The beat generation of the 50's was the first rebellious counter-culture of the modern, post-war era. They gave way to the explosion of rebellion in the 60's hippie generation. But by the mid 70's with Nixon out of office and the Viet Nam war over, the hippies were running out of things to rebel against. When their long-haired movement began to morph into the disco fashion, something had to be done.

What emerged was the punk rock movement. They were rebelling against the rebels. Or, more accurately, they were the next generation of rebels who were rebelling against the main-streaming of the previous generation of rebels. Considering how rebellious the hippie generation had been, the punk rockers had their work cut out for them when it came to upping the ante. They met the challenge, and then some! Few groups, before or since, have been as purely rebellious as punk rockers.

The main stream establishment wasn't enough for punk rockers to rebel against. They rebelled against everything. They even rebelled against themselves. The very name "punk" implies that they themselves were worthy only of derision. All of society, all of life, all of existence was total shit in their eyes. The movement was born in recession-laden England, where young people had little to look forward to but a lifetime of unemployment. It's not difficult to see where this sense of chronic despair came from.

Punk rock music was a wanton, atonal thrashing with unintelligible monotone vocals. It was more of a non-music, which in turn was a reflection of their feelings of non-existence. Their dance style, the "pogo," was simply jumping straight up and down like a pogo stick. It was a non-dance.

While I don't share punk rockers' sense of despair or taste in music, I am captivated by them nonetheless. As an unrepentant nonconformist I tip my hat to anyone who thumbs his nose at convention. I also like people who push the envelope. Punk rockers are extreme nonconformists. They didn't just fly in the face of convention. They turned it upside down and inside out. Rather than dye their hair an unusual shade, they dyed it in absurd, unnatural colors like pink or green.
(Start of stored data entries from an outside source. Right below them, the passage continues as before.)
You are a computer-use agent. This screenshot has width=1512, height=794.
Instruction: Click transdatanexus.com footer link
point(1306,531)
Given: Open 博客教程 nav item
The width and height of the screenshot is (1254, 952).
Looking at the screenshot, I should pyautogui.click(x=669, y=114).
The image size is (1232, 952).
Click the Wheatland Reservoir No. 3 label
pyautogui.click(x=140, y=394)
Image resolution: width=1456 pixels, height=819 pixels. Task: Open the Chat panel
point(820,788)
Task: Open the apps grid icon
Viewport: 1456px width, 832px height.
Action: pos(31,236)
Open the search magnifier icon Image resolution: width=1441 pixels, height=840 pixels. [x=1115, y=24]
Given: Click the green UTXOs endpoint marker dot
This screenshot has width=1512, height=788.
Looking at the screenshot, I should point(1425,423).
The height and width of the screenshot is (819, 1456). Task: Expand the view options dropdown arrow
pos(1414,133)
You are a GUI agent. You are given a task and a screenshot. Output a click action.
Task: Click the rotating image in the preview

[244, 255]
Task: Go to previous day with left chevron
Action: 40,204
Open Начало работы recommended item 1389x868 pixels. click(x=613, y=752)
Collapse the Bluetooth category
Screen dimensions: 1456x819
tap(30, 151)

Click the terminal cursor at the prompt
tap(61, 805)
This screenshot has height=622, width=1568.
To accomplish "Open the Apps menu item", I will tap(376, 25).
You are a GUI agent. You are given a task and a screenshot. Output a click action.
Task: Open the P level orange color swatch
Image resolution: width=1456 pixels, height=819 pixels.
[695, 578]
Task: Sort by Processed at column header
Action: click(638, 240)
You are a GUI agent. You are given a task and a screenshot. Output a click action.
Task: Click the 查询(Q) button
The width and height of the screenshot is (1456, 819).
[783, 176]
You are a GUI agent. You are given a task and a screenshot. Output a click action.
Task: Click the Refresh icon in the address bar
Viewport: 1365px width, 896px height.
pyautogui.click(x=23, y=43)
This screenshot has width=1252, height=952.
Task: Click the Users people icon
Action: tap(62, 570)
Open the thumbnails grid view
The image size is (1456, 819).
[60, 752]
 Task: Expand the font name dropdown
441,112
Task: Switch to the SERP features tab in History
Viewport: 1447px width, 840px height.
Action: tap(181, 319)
One thing is for sure. I absolutely love to look at these guys. Their extreme haircuts, plentiful tattoos and piercings, and prodigious use of leather all come together to make one sexy combination in my book. In fact, punk rockers were among the first to truly embrace the Modern Primitive idiom.

The punk rock movement has aged fairly well. While it saw its heyday in the late '70s and early '80s, it, like the hippie movement it supplanted, has never really gone away. There are still punk rock bands who continue to make music in the original style, and it's not terribly unusual to see someone walking around with a spiked Mohawk haircut. The more contemporary Gothic movement, with its own visual ethic of pale white skin and dark black hair and clothing, has taken the dire despiration to another, even more fatlistic level. Goths are more interested in calmer nihilistic poetry than the wanton anarchy of Punk Rock, but they share many ideals.